Galeria

Moja 'nowa’ zabawka

bass jazz bass

gitara jazz bassDzisiaj rano zabrałem się za przeróbke swojego jazz bassa. No i włala –
fretless jak ta lala 😀

11 komentarzy

  1. Polcia

    Kurde, bass faajny, ale te dziury po maskownicy straaasznie szpecą.

    Co nie zmienia faktu, że faaajny 🙂

  2. mroku

    ale żeś przerobił. Zostawiłeś dziury po progach i nie nasmarowałeś
    niczym podstrunnicy (przynajmniej na to wygląda na zjęciu)

  3. Wojciu

    Sam jesteś dziura po progach.

    A że aparat w telefonie jest jaki jest to już nie moja wina.

  4. mroku

    wyglada jakby miał dziury po progach i miał powierzchownie podstrunnice
    papioerem sciernym przejechaną.

  5. omen93

    Ale on musi mieć zajebiste środkowe pasmo 😀 (brak maskownicy)

  6. tommy9

    Fajnie wygląda. Trochę jak sygnatura Jaco Pastoriusa. Wyjmij jeszcze śruby
    pozostałe po maskownicy i wypełnij czymś te otwory, bo to wygląda okropnie.
    BTW gratulacje fretlessa. 😉

  7. gregOOs

    Wyjmij śruby ale nic nie rób z otworami. Ja nie wiem ludzie co wam
    poodbijało w głowach.
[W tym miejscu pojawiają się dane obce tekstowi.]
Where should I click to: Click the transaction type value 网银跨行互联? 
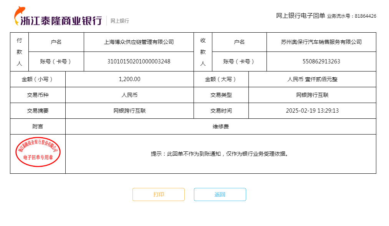pos(312,95)
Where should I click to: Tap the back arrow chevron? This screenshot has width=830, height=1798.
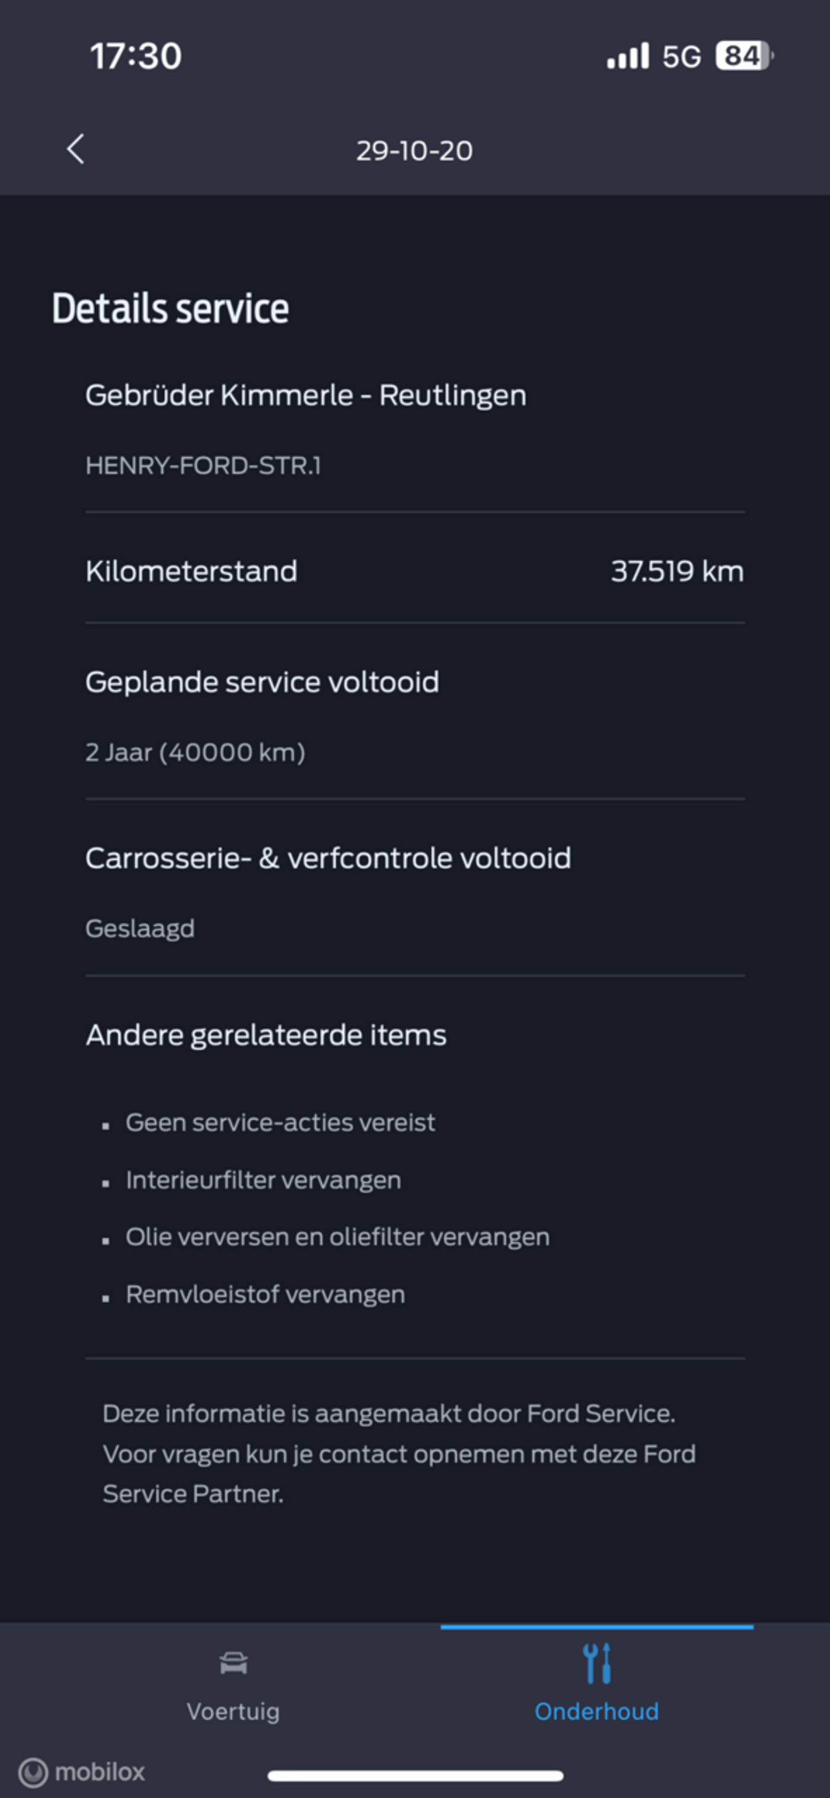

Precież każda dziura w jazzie po maskownicy = +10 do
    vintageu 😀

  8. Wojciu

    Na wykręcenie śrub mógłbym jeszcze pójść, ale na zatkanie tych dziur?!
    Bluźnierstwo!

  9. method

    gyt malyna!

  10. sZ

    czym zaleczyłeś rany poprogowe?

  11. Cure

    @Wojciu: Na wykręcenie śrub mógłbym jeszcze pójść, ale na zatkanie tych dziur?! Bluźnierstwo!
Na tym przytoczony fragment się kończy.